Work to be completed — Copy out the rows starting at the line containing "Task: Open F10 company information" and ending at the line containing "[1006, 507]", leaving out the pictures.

** START Provided data **

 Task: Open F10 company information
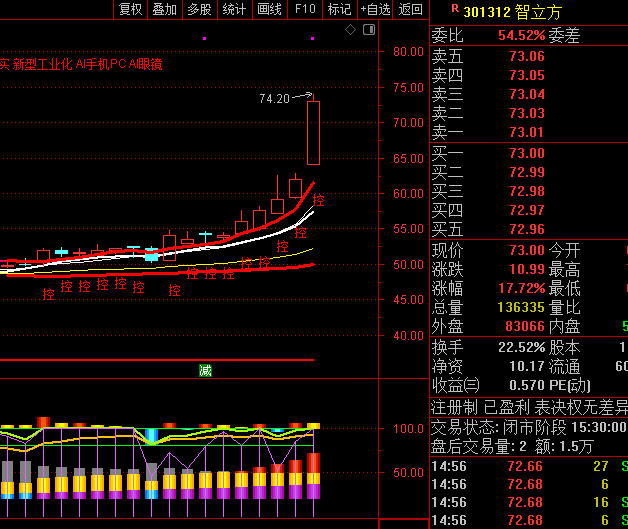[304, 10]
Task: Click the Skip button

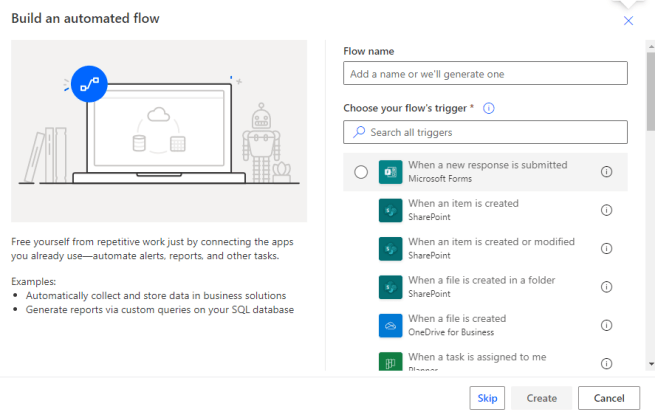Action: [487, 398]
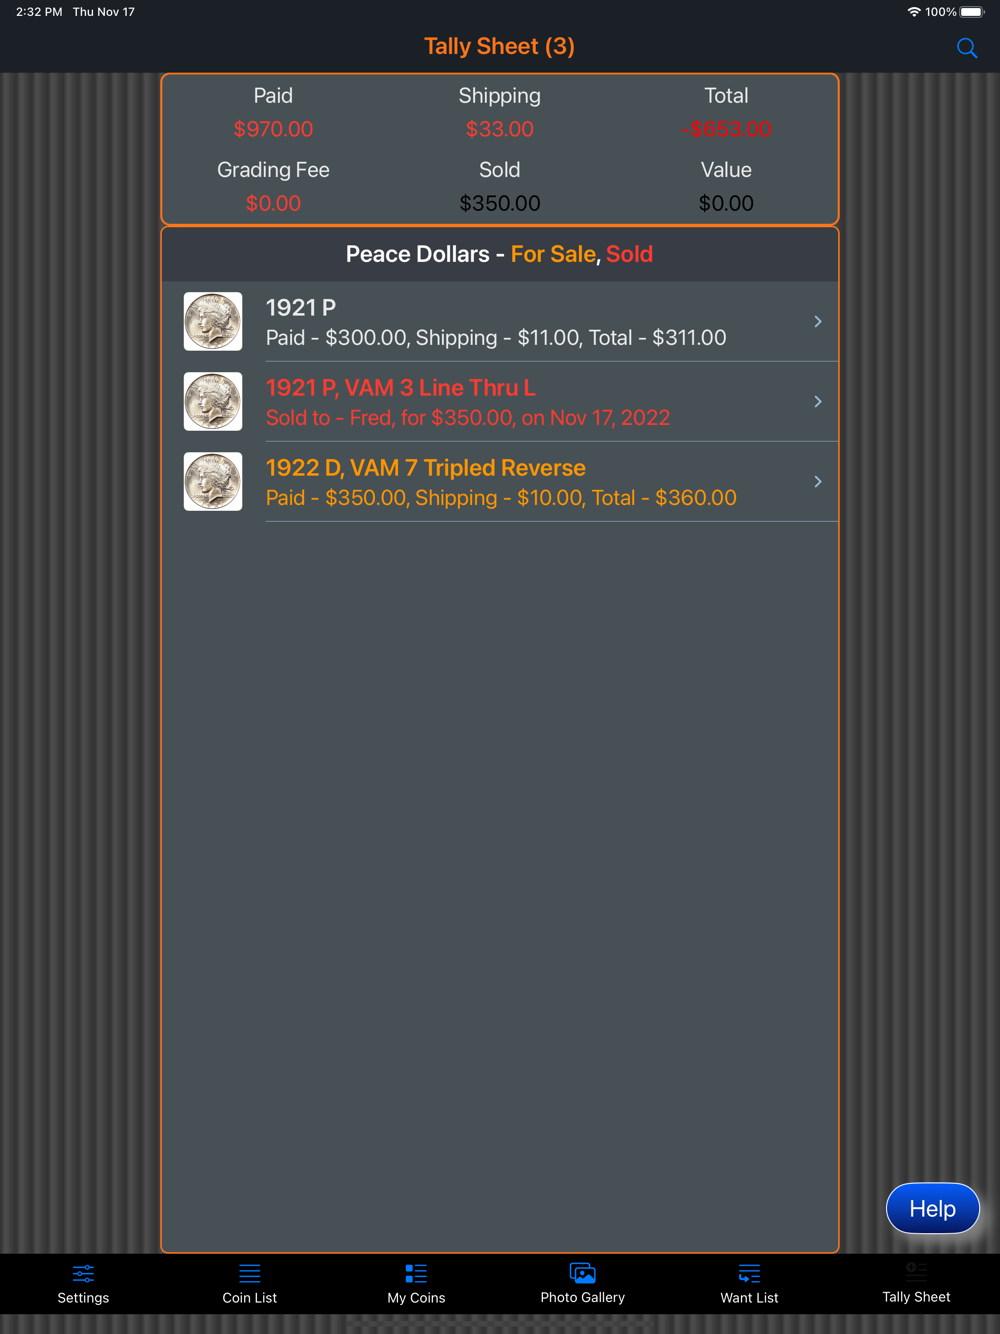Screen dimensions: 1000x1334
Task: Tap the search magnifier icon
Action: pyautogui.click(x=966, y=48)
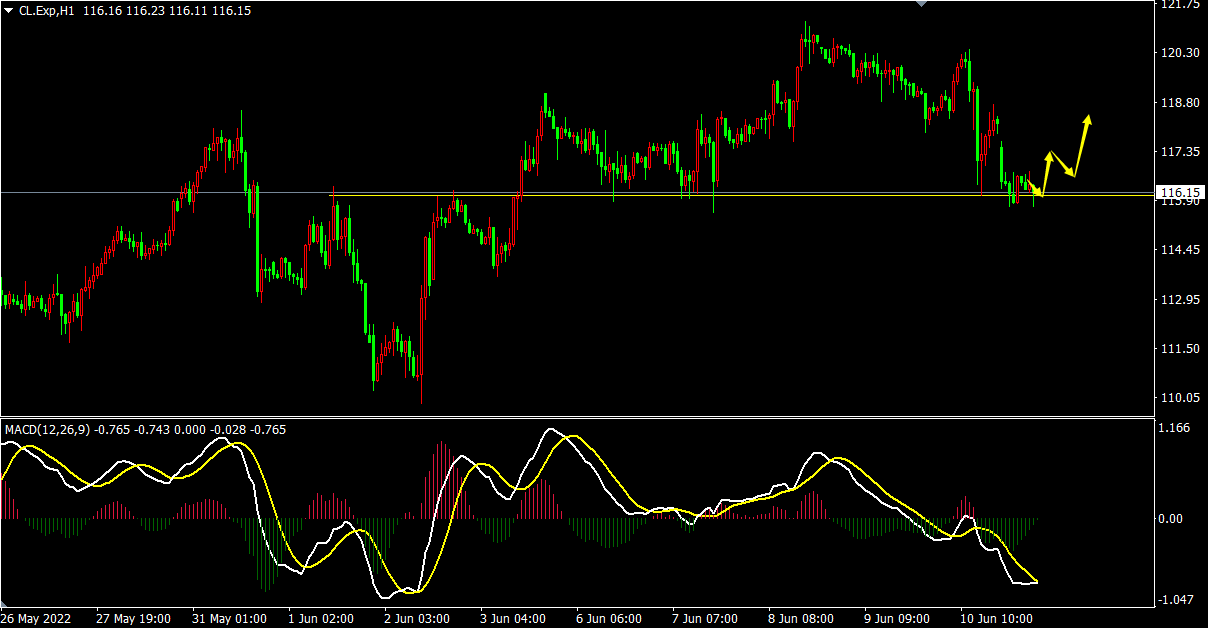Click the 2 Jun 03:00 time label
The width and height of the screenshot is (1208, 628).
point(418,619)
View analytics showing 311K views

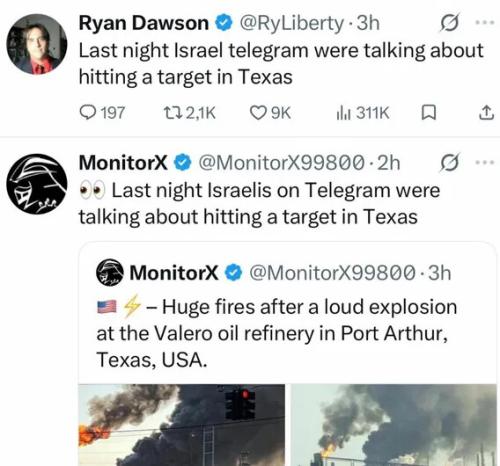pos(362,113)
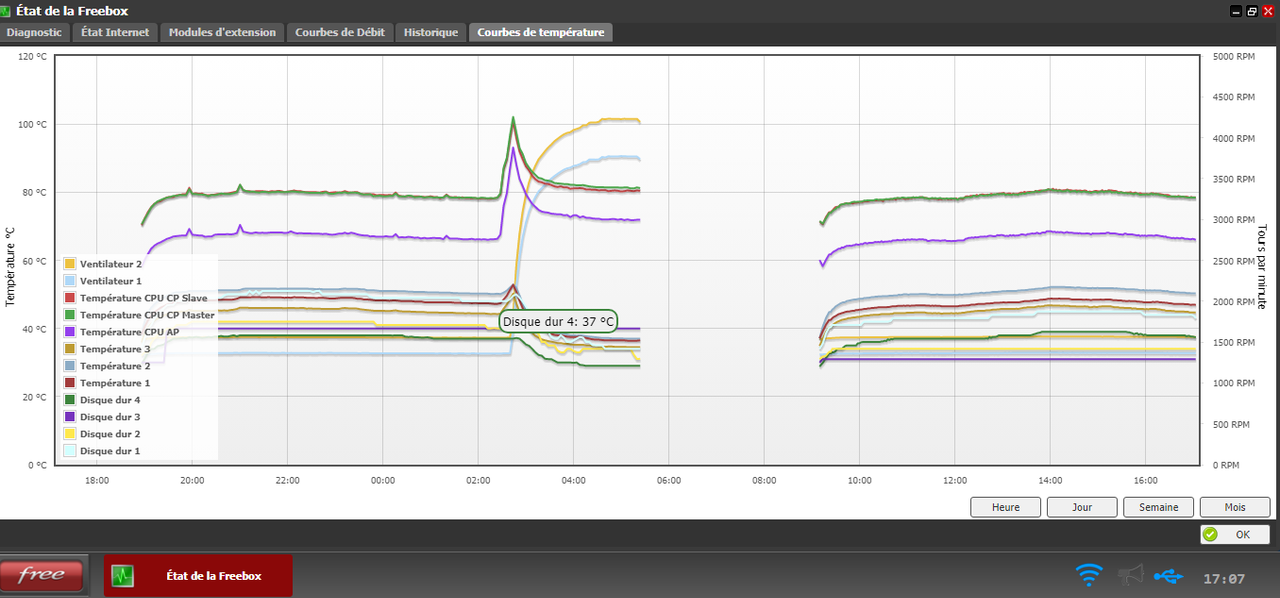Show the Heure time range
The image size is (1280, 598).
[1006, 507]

** END Provided data **
** START Provided data **

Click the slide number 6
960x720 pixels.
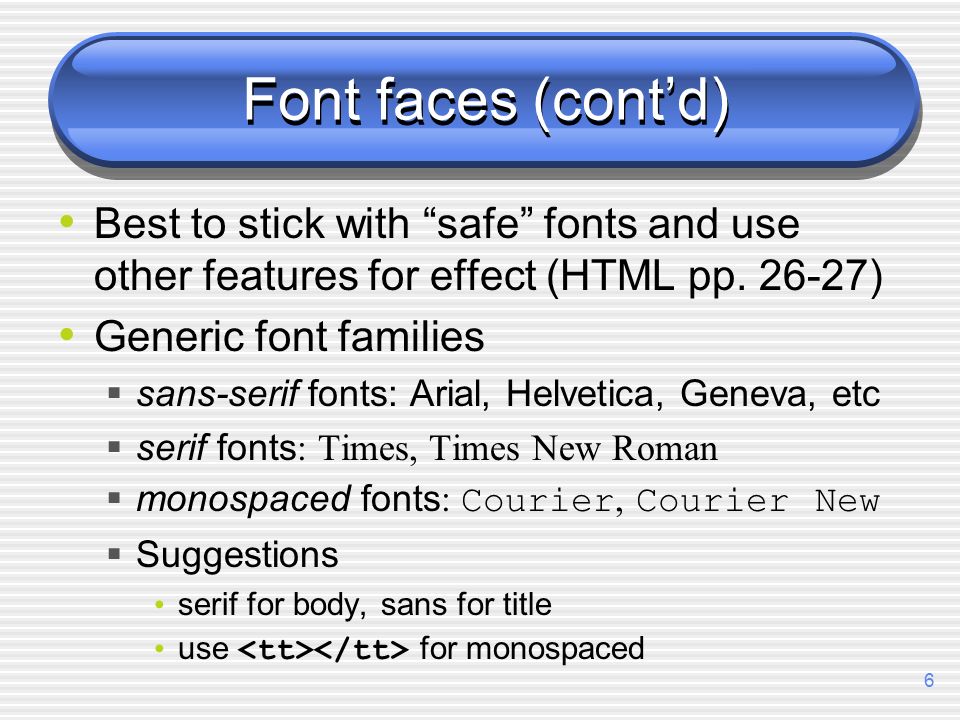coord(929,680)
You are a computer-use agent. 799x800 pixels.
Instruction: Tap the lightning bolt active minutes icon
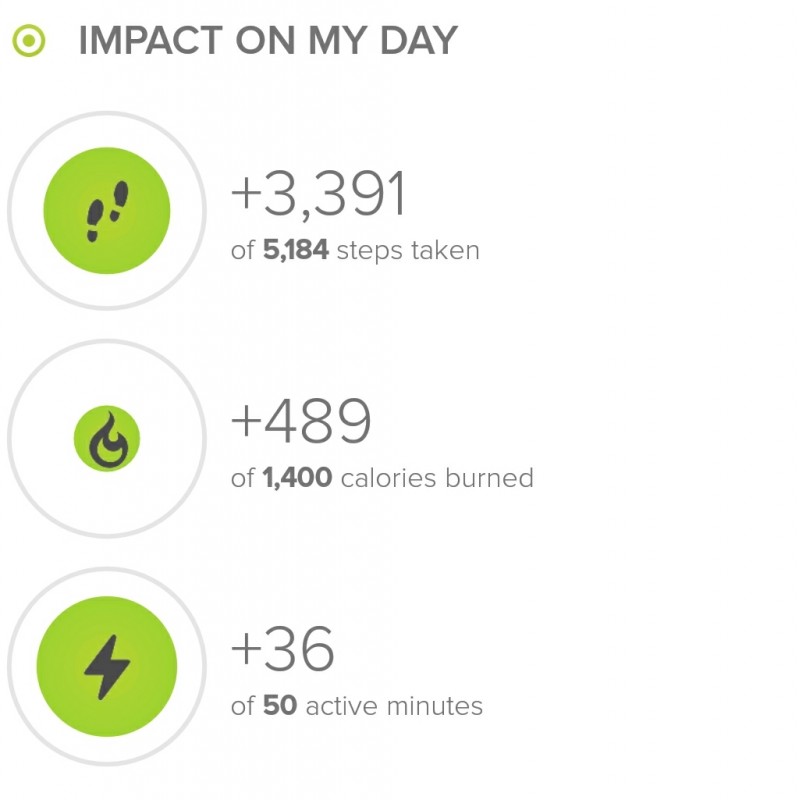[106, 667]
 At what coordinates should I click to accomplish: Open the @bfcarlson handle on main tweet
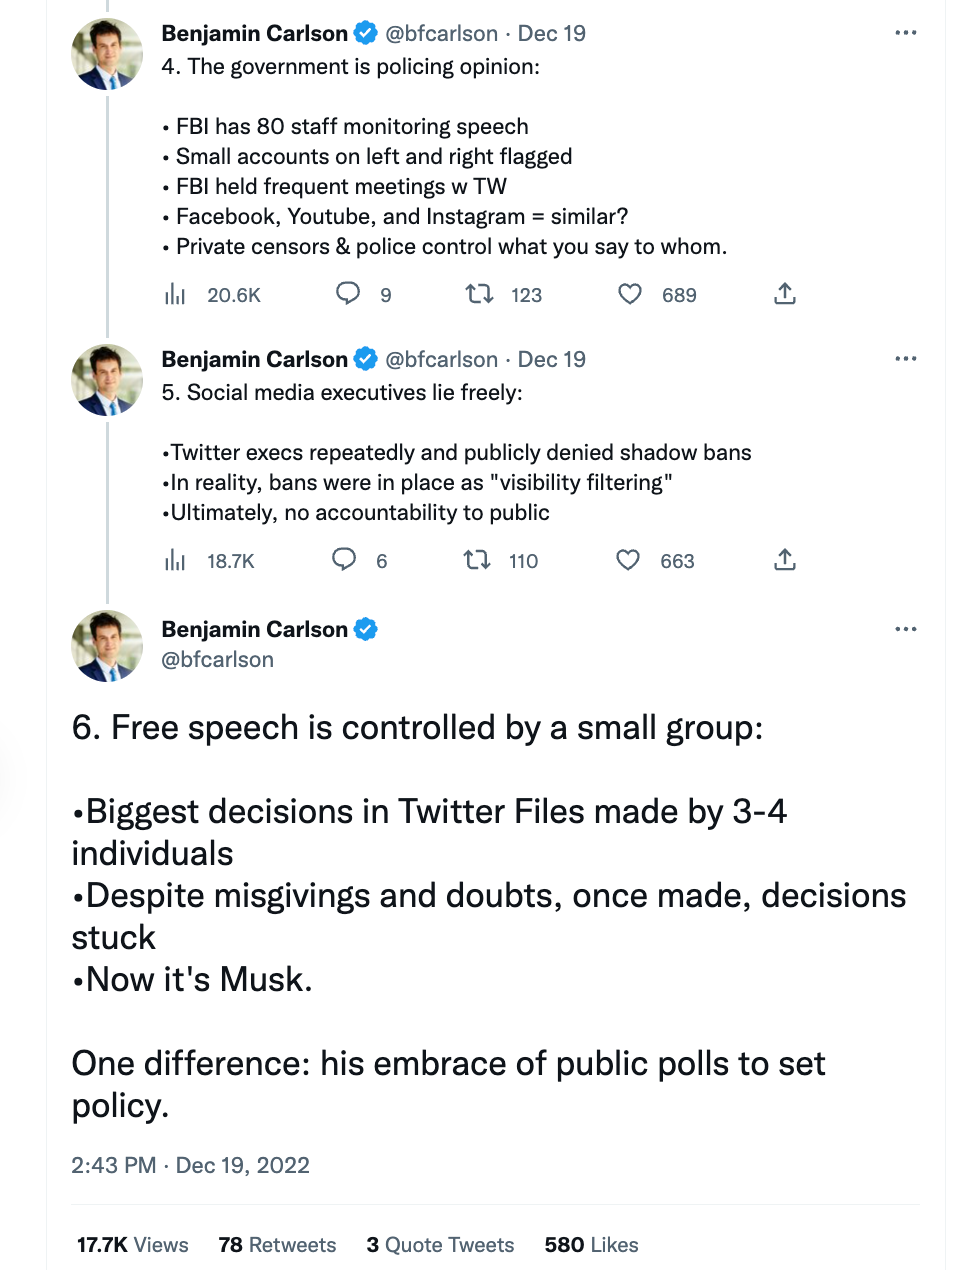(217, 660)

** END Provided data **

Worked answer —
 Task: Open F10 company information
[304, 10]
Task: Click the Skip button

Action: [487, 398]
Screen dimensions: 1000x1334
Task: Tap the search magnifier icon
Action: pyautogui.click(x=966, y=48)
Click the 2 Jun 03:00 time label
The width and height of the screenshot is (1208, 628).
point(418,619)
View analytics showing 311K views

pos(362,113)
Show the Heure time range
The image size is (1280, 598).
[1006, 507]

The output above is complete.